[Stored data]
◆ ◆ ◆ ◆ ◆ ◆ ◆
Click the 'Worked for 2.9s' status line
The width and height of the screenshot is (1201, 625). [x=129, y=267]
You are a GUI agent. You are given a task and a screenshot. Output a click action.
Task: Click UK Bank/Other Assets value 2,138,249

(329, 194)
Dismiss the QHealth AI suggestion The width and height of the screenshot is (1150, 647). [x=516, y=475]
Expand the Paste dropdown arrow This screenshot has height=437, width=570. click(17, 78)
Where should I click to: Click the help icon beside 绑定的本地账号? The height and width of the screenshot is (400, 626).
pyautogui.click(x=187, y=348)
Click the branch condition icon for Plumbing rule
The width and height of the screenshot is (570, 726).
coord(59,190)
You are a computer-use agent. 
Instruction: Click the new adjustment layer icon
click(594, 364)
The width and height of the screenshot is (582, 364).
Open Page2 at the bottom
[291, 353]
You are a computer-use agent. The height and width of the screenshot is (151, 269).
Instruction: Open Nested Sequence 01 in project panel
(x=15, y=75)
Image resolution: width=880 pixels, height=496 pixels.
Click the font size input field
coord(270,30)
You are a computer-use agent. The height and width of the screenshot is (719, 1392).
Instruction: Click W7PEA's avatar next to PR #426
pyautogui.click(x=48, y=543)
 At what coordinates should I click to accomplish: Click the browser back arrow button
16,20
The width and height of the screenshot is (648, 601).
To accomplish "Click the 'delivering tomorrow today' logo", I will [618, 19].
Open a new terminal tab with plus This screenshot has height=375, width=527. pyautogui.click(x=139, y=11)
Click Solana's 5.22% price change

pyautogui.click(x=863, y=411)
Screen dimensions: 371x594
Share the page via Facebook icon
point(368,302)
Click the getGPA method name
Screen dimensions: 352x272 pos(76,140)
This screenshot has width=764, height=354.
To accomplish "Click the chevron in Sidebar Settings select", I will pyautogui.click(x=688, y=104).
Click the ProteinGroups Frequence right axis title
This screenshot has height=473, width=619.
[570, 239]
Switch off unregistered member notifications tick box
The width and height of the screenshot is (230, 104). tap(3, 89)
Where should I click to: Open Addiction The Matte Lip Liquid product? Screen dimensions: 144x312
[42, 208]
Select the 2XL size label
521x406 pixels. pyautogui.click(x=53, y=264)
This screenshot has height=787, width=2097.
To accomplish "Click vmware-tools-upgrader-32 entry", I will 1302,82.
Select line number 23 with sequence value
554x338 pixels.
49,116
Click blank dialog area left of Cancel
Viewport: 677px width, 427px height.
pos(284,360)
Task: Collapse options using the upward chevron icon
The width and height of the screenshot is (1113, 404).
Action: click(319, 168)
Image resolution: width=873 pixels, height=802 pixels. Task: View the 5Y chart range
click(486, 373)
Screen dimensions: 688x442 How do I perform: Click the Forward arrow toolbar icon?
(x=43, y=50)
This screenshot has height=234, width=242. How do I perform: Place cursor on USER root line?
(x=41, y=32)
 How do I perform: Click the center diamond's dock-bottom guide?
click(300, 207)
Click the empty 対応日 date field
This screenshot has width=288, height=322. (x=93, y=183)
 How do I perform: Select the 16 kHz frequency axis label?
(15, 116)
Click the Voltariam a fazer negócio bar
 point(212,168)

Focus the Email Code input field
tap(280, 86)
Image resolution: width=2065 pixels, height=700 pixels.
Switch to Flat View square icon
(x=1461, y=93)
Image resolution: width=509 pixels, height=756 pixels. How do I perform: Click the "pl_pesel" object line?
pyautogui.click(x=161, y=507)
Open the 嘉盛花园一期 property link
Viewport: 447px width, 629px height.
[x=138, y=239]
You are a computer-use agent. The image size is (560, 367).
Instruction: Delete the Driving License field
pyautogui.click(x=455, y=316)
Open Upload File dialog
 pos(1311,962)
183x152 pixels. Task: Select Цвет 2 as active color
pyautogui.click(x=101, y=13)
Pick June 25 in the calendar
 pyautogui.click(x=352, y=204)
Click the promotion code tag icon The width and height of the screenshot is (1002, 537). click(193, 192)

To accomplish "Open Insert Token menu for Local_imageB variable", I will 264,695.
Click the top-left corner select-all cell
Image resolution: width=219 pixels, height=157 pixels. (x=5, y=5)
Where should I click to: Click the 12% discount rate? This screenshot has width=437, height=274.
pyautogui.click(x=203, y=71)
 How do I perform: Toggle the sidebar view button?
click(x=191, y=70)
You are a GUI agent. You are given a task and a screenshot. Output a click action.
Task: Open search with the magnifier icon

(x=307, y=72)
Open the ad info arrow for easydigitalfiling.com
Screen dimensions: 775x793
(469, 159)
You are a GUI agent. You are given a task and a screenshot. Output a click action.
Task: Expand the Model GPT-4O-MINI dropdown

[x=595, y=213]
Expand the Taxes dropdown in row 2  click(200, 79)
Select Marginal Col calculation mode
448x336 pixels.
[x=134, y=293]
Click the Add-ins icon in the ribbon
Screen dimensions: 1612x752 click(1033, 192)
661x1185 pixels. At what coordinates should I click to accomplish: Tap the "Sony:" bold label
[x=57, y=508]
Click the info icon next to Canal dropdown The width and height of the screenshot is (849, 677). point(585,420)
◆ ◆ ◆ ◆ ◆ ◆ ◆
_The task_:
Return the whole of the data, character for character.

_Output below_:
Click the 'Worked for 2.9s' status line
The width and height of the screenshot is (1201, 625). [x=129, y=267]
You are a GUI agent. You are given a task and a screenshot. Output a click action.
Task: Click UK Bank/Other Assets value 2,138,249

(329, 194)
Dismiss the QHealth AI suggestion The width and height of the screenshot is (1150, 647). [x=516, y=475]
Expand the Paste dropdown arrow This screenshot has height=437, width=570. click(17, 78)
Where should I click to: Click the help icon beside 绑定的本地账号? The height and width of the screenshot is (400, 626).
pyautogui.click(x=187, y=348)
Click the branch condition icon for Plumbing rule
The width and height of the screenshot is (570, 726).
coord(59,190)
You are a computer-use agent. 
Instruction: Click the new adjustment layer icon
click(594, 364)
The width and height of the screenshot is (582, 364).
Open Page2 at the bottom
[291, 353]
You are a computer-use agent. The height and width of the screenshot is (151, 269).
Instruction: Open Nested Sequence 01 in project panel
(x=15, y=75)
Image resolution: width=880 pixels, height=496 pixels.
Click the font size input field
coord(270,30)
You are a computer-use agent. The height and width of the screenshot is (719, 1392).
Instruction: Click W7PEA's avatar next to PR #426
pyautogui.click(x=48, y=543)
 At what coordinates should I click to accomplish: Click the browser back arrow button
16,20
The width and height of the screenshot is (648, 601).
To accomplish "Click the 'delivering tomorrow today' logo", I will [618, 19].
Open a new terminal tab with plus This screenshot has height=375, width=527. pyautogui.click(x=139, y=11)
Click Solana's 5.22% price change

pyautogui.click(x=863, y=411)
Screen dimensions: 371x594
Share the page via Facebook icon
point(368,302)
Click the getGPA method name
Screen dimensions: 352x272 pos(76,140)
This screenshot has width=764, height=354.
To accomplish "Click the chevron in Sidebar Settings select", I will pyautogui.click(x=688, y=104).
Click the ProteinGroups Frequence right axis title
This screenshot has height=473, width=619.
[570, 239]
Switch off unregistered member notifications tick box
The width and height of the screenshot is (230, 104). tap(3, 89)
Where should I click to: Open Addiction The Matte Lip Liquid product? Screen dimensions: 144x312
[42, 208]
Select the 2XL size label
521x406 pixels. pyautogui.click(x=53, y=264)
This screenshot has height=787, width=2097.
To accomplish "Click vmware-tools-upgrader-32 entry", I will 1302,82.
Select line number 23 with sequence value
554x338 pixels.
49,116
Click blank dialog area left of Cancel
Viewport: 677px width, 427px height.
pos(284,360)
Task: Collapse options using the upward chevron icon
The width and height of the screenshot is (1113, 404).
Action: click(319, 168)
Image resolution: width=873 pixels, height=802 pixels. Task: View the 5Y chart range
click(486, 373)
Screen dimensions: 688x442 How do I perform: Click the Forward arrow toolbar icon?
(x=43, y=50)
This screenshot has height=234, width=242. How do I perform: Place cursor on USER root line?
(x=41, y=32)
 How do I perform: Click the center diamond's dock-bottom guide?
click(300, 207)
Click the empty 対応日 date field
This screenshot has width=288, height=322. (x=93, y=183)
 How do I perform: Select the 16 kHz frequency axis label?
(15, 116)
Click the Voltariam a fazer negócio bar
 point(212,168)

Focus the Email Code input field
tap(280, 86)
Image resolution: width=2065 pixels, height=700 pixels.
Switch to Flat View square icon
(x=1461, y=93)
Image resolution: width=509 pixels, height=756 pixels. How do I perform: Click the "pl_pesel" object line?
pyautogui.click(x=161, y=507)
Open the 嘉盛花园一期 property link
Viewport: 447px width, 629px height.
[x=138, y=239]
You are a computer-use agent. The image size is (560, 367).
Instruction: Delete the Driving License field
pyautogui.click(x=455, y=316)
Open Upload File dialog
 pos(1311,962)
183x152 pixels. Task: Select Цвет 2 as active color
pyautogui.click(x=101, y=13)
Pick June 25 in the calendar
 pyautogui.click(x=352, y=204)
Click the promotion code tag icon The width and height of the screenshot is (1002, 537). click(193, 192)

To accomplish "Open Insert Token menu for Local_imageB variable", I will 264,695.
Click the top-left corner select-all cell
Image resolution: width=219 pixels, height=157 pixels. (x=5, y=5)
Where should I click to: Click the 12% discount rate? This screenshot has width=437, height=274.
pyautogui.click(x=203, y=71)
 How do I perform: Toggle the sidebar view button?
click(x=191, y=70)
You are a GUI agent. You are given a task and a screenshot. Output a click action.
Task: Open search with the magnifier icon

(x=307, y=72)
Open the ad info arrow for easydigitalfiling.com
Screen dimensions: 775x793
(469, 159)
You are a GUI agent. You are given a task and a screenshot. Output a click action.
Task: Expand the Model GPT-4O-MINI dropdown

[x=595, y=213]
Expand the Taxes dropdown in row 2  click(200, 79)
Select Marginal Col calculation mode
448x336 pixels.
[x=134, y=293]
Click the Add-ins icon in the ribbon
Screen dimensions: 1612x752 click(1033, 192)
661x1185 pixels. At what coordinates should I click to accomplish: Tap the "Sony:" bold label
[x=57, y=508]
Click the info icon next to Canal dropdown The width and height of the screenshot is (849, 677). point(585,420)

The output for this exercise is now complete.